== To do ==
Without skipping anything, write out each record below exactly.

== Given data ==
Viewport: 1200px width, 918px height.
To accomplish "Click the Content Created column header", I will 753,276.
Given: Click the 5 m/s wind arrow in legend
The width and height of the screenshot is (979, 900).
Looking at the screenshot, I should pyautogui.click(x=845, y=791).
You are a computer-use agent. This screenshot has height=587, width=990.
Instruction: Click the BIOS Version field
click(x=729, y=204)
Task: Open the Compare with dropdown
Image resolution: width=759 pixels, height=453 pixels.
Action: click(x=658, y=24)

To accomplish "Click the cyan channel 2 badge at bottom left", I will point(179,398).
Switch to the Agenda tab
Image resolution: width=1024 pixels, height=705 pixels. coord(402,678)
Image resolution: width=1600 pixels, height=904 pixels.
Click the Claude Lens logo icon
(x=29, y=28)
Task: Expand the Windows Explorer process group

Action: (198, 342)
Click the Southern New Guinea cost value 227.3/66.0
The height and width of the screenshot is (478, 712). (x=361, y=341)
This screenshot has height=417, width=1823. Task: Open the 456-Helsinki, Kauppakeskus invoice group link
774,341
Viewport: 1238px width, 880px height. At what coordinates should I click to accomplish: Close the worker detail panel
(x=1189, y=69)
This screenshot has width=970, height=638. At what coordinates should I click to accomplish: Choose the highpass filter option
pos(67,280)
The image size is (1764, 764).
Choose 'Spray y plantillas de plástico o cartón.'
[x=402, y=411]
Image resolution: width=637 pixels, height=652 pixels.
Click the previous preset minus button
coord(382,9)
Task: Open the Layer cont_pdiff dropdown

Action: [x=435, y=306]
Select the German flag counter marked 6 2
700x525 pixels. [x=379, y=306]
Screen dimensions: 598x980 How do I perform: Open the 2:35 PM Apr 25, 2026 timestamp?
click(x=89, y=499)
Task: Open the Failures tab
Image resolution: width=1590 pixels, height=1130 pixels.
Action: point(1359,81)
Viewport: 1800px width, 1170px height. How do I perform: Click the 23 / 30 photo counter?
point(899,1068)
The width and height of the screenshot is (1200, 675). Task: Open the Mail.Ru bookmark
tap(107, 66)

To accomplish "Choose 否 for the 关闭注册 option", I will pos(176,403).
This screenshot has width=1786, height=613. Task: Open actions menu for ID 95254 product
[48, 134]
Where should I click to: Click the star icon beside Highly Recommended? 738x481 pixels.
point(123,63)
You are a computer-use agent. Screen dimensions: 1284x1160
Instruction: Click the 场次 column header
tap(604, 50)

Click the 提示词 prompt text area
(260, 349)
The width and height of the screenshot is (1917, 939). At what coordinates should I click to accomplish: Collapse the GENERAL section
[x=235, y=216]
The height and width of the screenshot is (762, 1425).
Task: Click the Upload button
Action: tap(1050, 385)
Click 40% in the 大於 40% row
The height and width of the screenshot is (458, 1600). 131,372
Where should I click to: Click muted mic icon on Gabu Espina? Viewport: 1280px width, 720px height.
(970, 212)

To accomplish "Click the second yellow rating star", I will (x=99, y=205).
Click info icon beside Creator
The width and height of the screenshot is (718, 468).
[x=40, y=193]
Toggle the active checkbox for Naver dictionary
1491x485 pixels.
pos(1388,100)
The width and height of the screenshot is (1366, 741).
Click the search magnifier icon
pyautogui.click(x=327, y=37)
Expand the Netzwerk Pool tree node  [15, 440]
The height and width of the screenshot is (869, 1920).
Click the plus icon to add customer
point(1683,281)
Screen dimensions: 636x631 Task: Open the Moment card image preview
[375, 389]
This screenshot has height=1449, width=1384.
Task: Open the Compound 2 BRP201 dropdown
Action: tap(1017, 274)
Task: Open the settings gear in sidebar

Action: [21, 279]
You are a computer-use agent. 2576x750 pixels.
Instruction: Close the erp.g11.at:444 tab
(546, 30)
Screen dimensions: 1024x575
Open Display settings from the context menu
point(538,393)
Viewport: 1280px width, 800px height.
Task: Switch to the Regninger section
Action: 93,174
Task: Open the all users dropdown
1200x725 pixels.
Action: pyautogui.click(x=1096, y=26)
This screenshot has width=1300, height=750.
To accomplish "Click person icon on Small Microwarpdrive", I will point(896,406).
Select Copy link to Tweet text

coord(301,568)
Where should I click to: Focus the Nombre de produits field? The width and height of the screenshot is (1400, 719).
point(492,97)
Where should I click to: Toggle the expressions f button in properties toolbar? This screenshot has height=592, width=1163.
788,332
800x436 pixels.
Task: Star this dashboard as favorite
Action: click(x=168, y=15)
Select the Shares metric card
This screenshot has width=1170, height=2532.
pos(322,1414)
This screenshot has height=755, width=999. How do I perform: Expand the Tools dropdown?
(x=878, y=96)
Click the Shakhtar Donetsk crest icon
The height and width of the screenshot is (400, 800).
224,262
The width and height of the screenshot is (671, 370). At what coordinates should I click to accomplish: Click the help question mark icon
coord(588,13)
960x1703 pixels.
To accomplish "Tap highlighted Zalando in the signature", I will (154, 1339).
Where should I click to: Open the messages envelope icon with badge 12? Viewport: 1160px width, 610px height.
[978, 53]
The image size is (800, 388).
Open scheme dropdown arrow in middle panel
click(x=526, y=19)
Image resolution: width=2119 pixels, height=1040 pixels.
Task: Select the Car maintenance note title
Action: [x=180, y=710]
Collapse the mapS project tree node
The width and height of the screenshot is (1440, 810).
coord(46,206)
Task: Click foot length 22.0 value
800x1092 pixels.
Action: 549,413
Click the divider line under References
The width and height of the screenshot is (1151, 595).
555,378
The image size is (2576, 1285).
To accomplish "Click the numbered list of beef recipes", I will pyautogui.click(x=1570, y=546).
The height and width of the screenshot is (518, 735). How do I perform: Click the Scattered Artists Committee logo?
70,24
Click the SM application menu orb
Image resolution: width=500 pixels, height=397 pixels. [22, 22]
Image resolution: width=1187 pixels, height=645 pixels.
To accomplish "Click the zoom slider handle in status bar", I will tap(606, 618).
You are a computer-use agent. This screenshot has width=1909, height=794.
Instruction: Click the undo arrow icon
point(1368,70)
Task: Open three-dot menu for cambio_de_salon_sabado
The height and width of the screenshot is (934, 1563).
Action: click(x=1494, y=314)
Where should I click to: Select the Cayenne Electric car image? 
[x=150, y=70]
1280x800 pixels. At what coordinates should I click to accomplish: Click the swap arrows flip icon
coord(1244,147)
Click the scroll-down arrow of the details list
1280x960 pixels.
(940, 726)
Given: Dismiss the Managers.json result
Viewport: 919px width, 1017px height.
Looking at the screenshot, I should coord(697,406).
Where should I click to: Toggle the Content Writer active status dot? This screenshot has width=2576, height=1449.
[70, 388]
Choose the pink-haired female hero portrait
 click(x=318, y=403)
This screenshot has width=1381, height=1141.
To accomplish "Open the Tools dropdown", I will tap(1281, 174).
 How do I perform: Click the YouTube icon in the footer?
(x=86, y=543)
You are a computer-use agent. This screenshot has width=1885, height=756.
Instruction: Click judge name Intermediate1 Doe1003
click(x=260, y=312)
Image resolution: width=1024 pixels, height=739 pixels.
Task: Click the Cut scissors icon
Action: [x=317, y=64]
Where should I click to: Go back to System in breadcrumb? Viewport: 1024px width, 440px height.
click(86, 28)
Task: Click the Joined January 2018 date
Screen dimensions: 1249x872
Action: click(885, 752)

== The answer ==
Viewport: 1200px width, 918px height.
To accomplish "Click the Content Created column header", I will 753,276.
Given: Click the 5 m/s wind arrow in legend
The width and height of the screenshot is (979, 900).
Looking at the screenshot, I should pyautogui.click(x=845, y=791).
You are a computer-use agent. This screenshot has height=587, width=990.
Instruction: Click the BIOS Version field
click(x=729, y=204)
Task: Open the Compare with dropdown
Image resolution: width=759 pixels, height=453 pixels.
Action: click(x=658, y=24)

To accomplish "Click the cyan channel 2 badge at bottom left", I will point(179,398).
Switch to the Agenda tab
Image resolution: width=1024 pixels, height=705 pixels. coord(402,678)
Image resolution: width=1600 pixels, height=904 pixels.
Click the Claude Lens logo icon
(x=29, y=28)
Task: Expand the Windows Explorer process group

Action: (198, 342)
Click the Southern New Guinea cost value 227.3/66.0
The height and width of the screenshot is (478, 712). (x=361, y=341)
This screenshot has height=417, width=1823. Task: Open the 456-Helsinki, Kauppakeskus invoice group link
774,341
Viewport: 1238px width, 880px height. At what coordinates should I click to accomplish: Close the worker detail panel
(x=1189, y=69)
This screenshot has width=970, height=638. At what coordinates should I click to accomplish: Choose the highpass filter option
pos(67,280)
The image size is (1764, 764).
Choose 'Spray y plantillas de plástico o cartón.'
[x=402, y=411]
Image resolution: width=637 pixels, height=652 pixels.
Click the previous preset minus button
coord(382,9)
Task: Open the Layer cont_pdiff dropdown

Action: [x=435, y=306]
Select the German flag counter marked 6 2
700x525 pixels. [x=379, y=306]
Screen dimensions: 598x980 How do I perform: Open the 2:35 PM Apr 25, 2026 timestamp?
click(x=89, y=499)
Task: Open the Failures tab
Image resolution: width=1590 pixels, height=1130 pixels.
Action: point(1359,81)
Viewport: 1800px width, 1170px height. How do I perform: Click the 23 / 30 photo counter?
point(899,1068)
The width and height of the screenshot is (1200, 675). Task: Open the Mail.Ru bookmark
tap(107, 66)

To accomplish "Choose 否 for the 关闭注册 option", I will pos(176,403).
This screenshot has width=1786, height=613. Task: Open actions menu for ID 95254 product
[48, 134]
Where should I click to: Click the star icon beside Highly Recommended? 738x481 pixels.
point(123,63)
You are a computer-use agent. Screen dimensions: 1284x1160
Instruction: Click the 场次 column header
tap(604, 50)

Click the 提示词 prompt text area
(260, 349)
The width and height of the screenshot is (1917, 939). At what coordinates should I click to accomplish: Collapse the GENERAL section
[x=235, y=216]
The height and width of the screenshot is (762, 1425).
Task: Click the Upload button
Action: tap(1050, 385)
Click 40% in the 大於 40% row
The height and width of the screenshot is (458, 1600). 131,372
Where should I click to: Click muted mic icon on Gabu Espina? Viewport: 1280px width, 720px height.
(970, 212)

To accomplish "Click the second yellow rating star", I will (x=99, y=205).
Click info icon beside Creator
The width and height of the screenshot is (718, 468).
[x=40, y=193]
Toggle the active checkbox for Naver dictionary
1491x485 pixels.
pos(1388,100)
The width and height of the screenshot is (1366, 741).
Click the search magnifier icon
pyautogui.click(x=327, y=37)
Expand the Netzwerk Pool tree node  [15, 440]
The height and width of the screenshot is (869, 1920).
Click the plus icon to add customer
point(1683,281)
Screen dimensions: 636x631 Task: Open the Moment card image preview
[375, 389]
This screenshot has height=1449, width=1384.
Task: Open the Compound 2 BRP201 dropdown
Action: tap(1017, 274)
Task: Open the settings gear in sidebar

Action: [21, 279]
You are a computer-use agent. 2576x750 pixels.
Instruction: Close the erp.g11.at:444 tab
(546, 30)
Screen dimensions: 1024x575
Open Display settings from the context menu
point(538,393)
Viewport: 1280px width, 800px height.
Task: Switch to the Regninger section
Action: 93,174
Task: Open the all users dropdown
1200x725 pixels.
Action: pyautogui.click(x=1096, y=26)
This screenshot has width=1300, height=750.
To accomplish "Click person icon on Small Microwarpdrive", I will point(896,406).
Select Copy link to Tweet text

coord(301,568)
Where should I click to: Focus the Nombre de produits field? The width and height of the screenshot is (1400, 719).
point(492,97)
Where should I click to: Toggle the expressions f button in properties toolbar? This screenshot has height=592, width=1163.
788,332
800x436 pixels.
Task: Star this dashboard as favorite
Action: click(x=168, y=15)
Select the Shares metric card
This screenshot has width=1170, height=2532.
pos(322,1414)
This screenshot has height=755, width=999. How do I perform: Expand the Tools dropdown?
(x=878, y=96)
Click the Shakhtar Donetsk crest icon
The height and width of the screenshot is (400, 800).
224,262
The width and height of the screenshot is (671, 370). At what coordinates should I click to accomplish: Click the help question mark icon
coord(588,13)
960x1703 pixels.
To accomplish "Tap highlighted Zalando in the signature", I will (154, 1339).
Where should I click to: Open the messages envelope icon with badge 12? Viewport: 1160px width, 610px height.
[978, 53]
The image size is (800, 388).
Open scheme dropdown arrow in middle panel
click(x=526, y=19)
Image resolution: width=2119 pixels, height=1040 pixels.
Task: Select the Car maintenance note title
Action: [x=180, y=710]
Collapse the mapS project tree node
The width and height of the screenshot is (1440, 810).
coord(46,206)
Task: Click foot length 22.0 value
800x1092 pixels.
Action: 549,413
Click the divider line under References
The width and height of the screenshot is (1151, 595).
555,378
The image size is (2576, 1285).
To accomplish "Click the numbered list of beef recipes", I will pyautogui.click(x=1570, y=546).
The height and width of the screenshot is (518, 735). How do I perform: Click the Scattered Artists Committee logo?
70,24
Click the SM application menu orb
Image resolution: width=500 pixels, height=397 pixels. [22, 22]
Image resolution: width=1187 pixels, height=645 pixels.
To accomplish "Click the zoom slider handle in status bar", I will tap(606, 618).
You are a computer-use agent. This screenshot has width=1909, height=794.
Instruction: Click the undo arrow icon
point(1368,70)
Task: Open three-dot menu for cambio_de_salon_sabado
The height and width of the screenshot is (934, 1563).
Action: click(x=1494, y=314)
Where should I click to: Select the Cayenne Electric car image? 
[x=150, y=70]
1280x800 pixels. At what coordinates should I click to accomplish: Click the swap arrows flip icon
coord(1244,147)
Click the scroll-down arrow of the details list
1280x960 pixels.
(940, 726)
Given: Dismiss the Managers.json result
Viewport: 919px width, 1017px height.
Looking at the screenshot, I should coord(697,406).
Where should I click to: Toggle the Content Writer active status dot? This screenshot has width=2576, height=1449.
[70, 388]
Choose the pink-haired female hero portrait
 click(x=318, y=403)
This screenshot has width=1381, height=1141.
To accomplish "Open the Tools dropdown", I will tap(1281, 174).
 How do I perform: Click the YouTube icon in the footer?
(x=86, y=543)
You are a computer-use agent. This screenshot has width=1885, height=756.
Instruction: Click judge name Intermediate1 Doe1003
click(x=260, y=312)
Image resolution: width=1024 pixels, height=739 pixels.
Task: Click the Cut scissors icon
Action: [x=317, y=64]
Where should I click to: Go back to System in breadcrumb? Viewport: 1024px width, 440px height.
click(86, 28)
Task: Click the Joined January 2018 date
Screen dimensions: 1249x872
Action: click(885, 752)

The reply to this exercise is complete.